Posted on 08/30/2013 12:02:15 PM PDT by Jim Robinson

By Ilya Shapiro, Senior Fellow In Constitutional Sudies and Editor-In-Chief, Cato Supreme Court Review

As we head into a potential government shutdown over the funding of Obamacare, the iconoclastic junior senator from Texas — love him or hate him — continues to stride across the national stage. With his presidential aspirations as big as everything in his home state, by now many know what has never been a secret: Ted Cruz was born in Canada.

(Full disclosure: I’m Canadian myself, with a green card. Also, Cruz has been a friend since his days representing Texas before the Supreme Court.)

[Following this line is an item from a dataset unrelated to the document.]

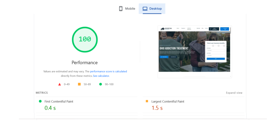
Task: Click green dot beside First Contentful Paint
Action: (x=40, y=101)
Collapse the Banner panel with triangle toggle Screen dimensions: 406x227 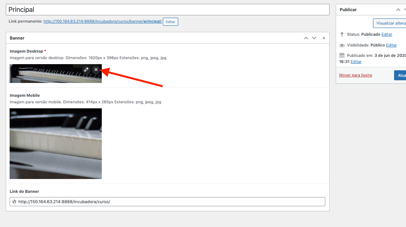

But does that mean that Cruz’s presidential ambitions are gummed up with maple syrup or stuck in snowdrifts altogether different from those plaguing the Iowa caucuses? Are the birthers now hoist on their own petards, having been unable to find any proof that President Obama was born outside the United States but forcing their comrade-in-boots to disqualify himself by releasing his Alberta birth certificate?

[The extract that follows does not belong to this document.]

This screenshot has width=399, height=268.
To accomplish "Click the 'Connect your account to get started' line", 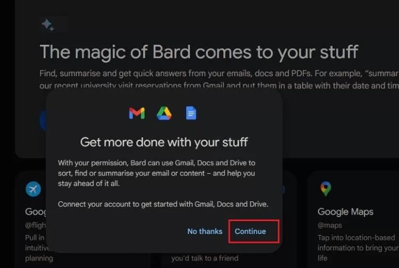I will [163, 204].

No, actually, and it’s not even that complicated; you just have to look up the right law. It boils down to whether Cruz is a “natural born citizen” of the United States, the only class of people constitutionally eligible for the presidency. (The Founding Fathers didn’t want their newly independent nation to be taken over by foreigners on the sly.)

What’s a “natural born citizen”? The Constitution doesn’t say, but the Framers’ understanding, combined with statutes enacted by the First Congress, indicate that the phrase means both birth abroad to American parents — in a manner regulated by federal law — and birth within the nation’s territory regardless of parental citizenship. The Supreme Court has confirmed that definition on multiple occasions in various contexts.

There’s no ideological debate here: Harvard law professor Laurence Tribe and former solicitor general Ted Olson — who were on opposite sides in Bush v. Gore among other cases — co-authored a memorandum in March 2008 detailing the above legal explanation in the context of John McCain’s eligibility. Recall that McCain — lately one of Cruz’s chief antagonists — was born to U.S. citizen parents serving on a military base in the Panama Canal Zone.

In other words, anyone who is a citizen at birth — as opposed to someone who becomes a citizen later (“naturalizes”) or who isn’t a citizen at all — can be president.

So the one remaining question is whether Ted Cruz was a citizen at birth. That’s an easy one. The Nationality Act of 1940 outlines which children become “nationals and citizens of the United States at birth.” In addition to those who are born in the United States or born outside the country to parents who were both citizens — or, interestingly, found in the United States without parents and no proof of birth elsewhere — citizenship goes to babies born to one American parent who has spent a certain number of years here.

That single-parent requirement has been amended several times, but under the law in effect between 1952 and 1986 — Cruz was born in 1970 — someone must have a citizen parent who resided in the United States for at least 10 years, including five after the age of 14, in order to be considered a natural-born citizen. Cruz’s mother, Eleanor Darragh, was born in Delaware, lived most of her life in the United States, and gave birth to little Rafael Edward Cruz in her 30s. Q.E.D.

So why all the brouhaha about where Obama was born, given that there’s no dispute that his mother, Ann Dunham, was a citizen? Because his mother was 18 when she gave birth to the future president in 1961 and so couldn’t have met the 5-year-post-age-14 residency requirement. Had Obama been born a year later, it wouldn’t have mattered whether that birth took place in Hawaii, Kenya, Indonesia, or anywhere else. (For those born since 1986, by the way, the single citizen parent must have only resided here for five years, at least two of which must be after the age of 14.)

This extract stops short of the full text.